The rest of his life had improved. He wasn’t sure what had happened, but Bir and Pa had, with only a little prompting from him, moved away from playing figurines, spying, or bubbles. Basically, they abandoned everything he had hated and were now throwing themselves into more active pursuits. Yes, they were still kids - they ran, laughed, and had heaps of inane conversations - but usually while doing something physical.
Pa was obsessed with the obstacle course, while Bir was happy for an excuse to test fate in a dangerous environment. She loved the safety it provided. It could save her from herself, and she was taking full advantage of that.

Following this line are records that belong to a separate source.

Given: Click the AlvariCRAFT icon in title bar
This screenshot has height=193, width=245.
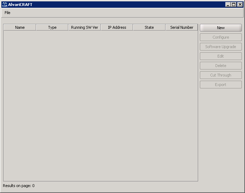Looking at the screenshot, I should (x=5, y=5).
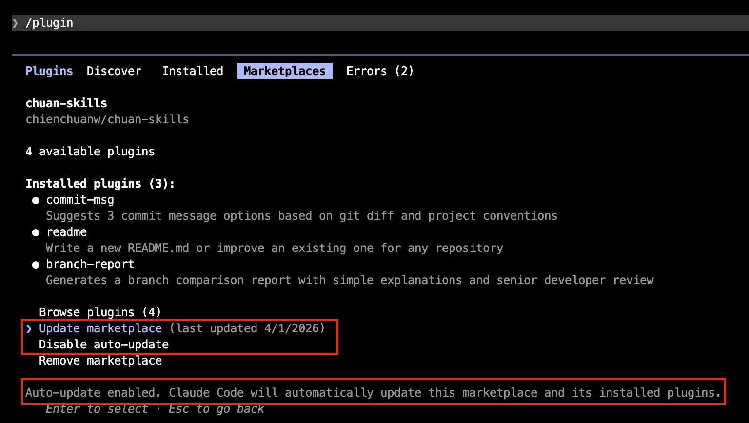The width and height of the screenshot is (749, 423).
Task: Choose Remove marketplace option
Action: [100, 361]
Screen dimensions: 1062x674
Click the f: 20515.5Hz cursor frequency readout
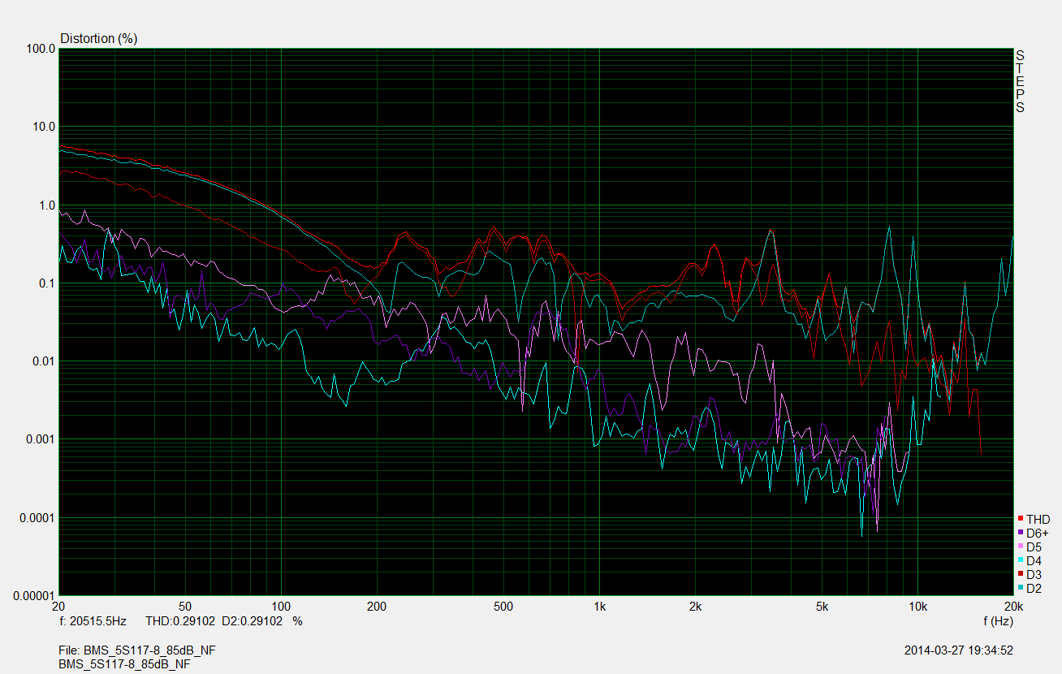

She was continuously attempting ridiculous feats of agility, like leaping onto a spinning obstacle and holding on until she slipped, so that she landed on top of another rapidly moving tree trunk arm. That, in turn, would have the effect of propelling her up to the destination she was aiming for. It was absolutely ridiculous. It was the type of challenge attempts that Tom, with the extra strategic planning of his adult mind, would have considered impossible – unless, of course, he supplemented himself with fate as well, and he wasn’t going to spend that precious resource on something so mundane.
He was glad, though, that Bir was using fate for a positive purpose rather than on pranks.
The reasons for the shift in their behaviour didn’t matter. The result made his days far more tolerable, because, excluding lessons, they were better now. He winced as he remembered reading practice from earlier. He had been forced to pretend to be unable to read, the cat sat on a mat while there was a picture of exactly that right next to it. Others had struggled through similar pages, so he had to pretend to do the same.
Dimitri rapped his hand on the desk. Tom jumped slightly and focused on him.
“As I was explaining, we will be starting formal physical activities in cohort from next week. Morning session will go from two hours to three. Now, today we’re going to learn about...” He paused what he was saying to write ‘Key Events’ on the board.
Tom looked blankly at the words along with everyone else and tried to act like he couldn’t read them. Inside, he was secretly jumping up and down in excitement. This was the information he needed, especially as it had the potential to affect his build.
“I’m going to describe all major events of the last fifty years.” Dimitri finished and smiled at the class. “A lot has happened, but these are the important parts.”
He scribbled on the board, even though no one in the class could officially read. There was no hidden information in what he wrote for reincarnators either, so he figured Dimitri must be doing it because of habit. Probably learned it while teaching slightly older kids.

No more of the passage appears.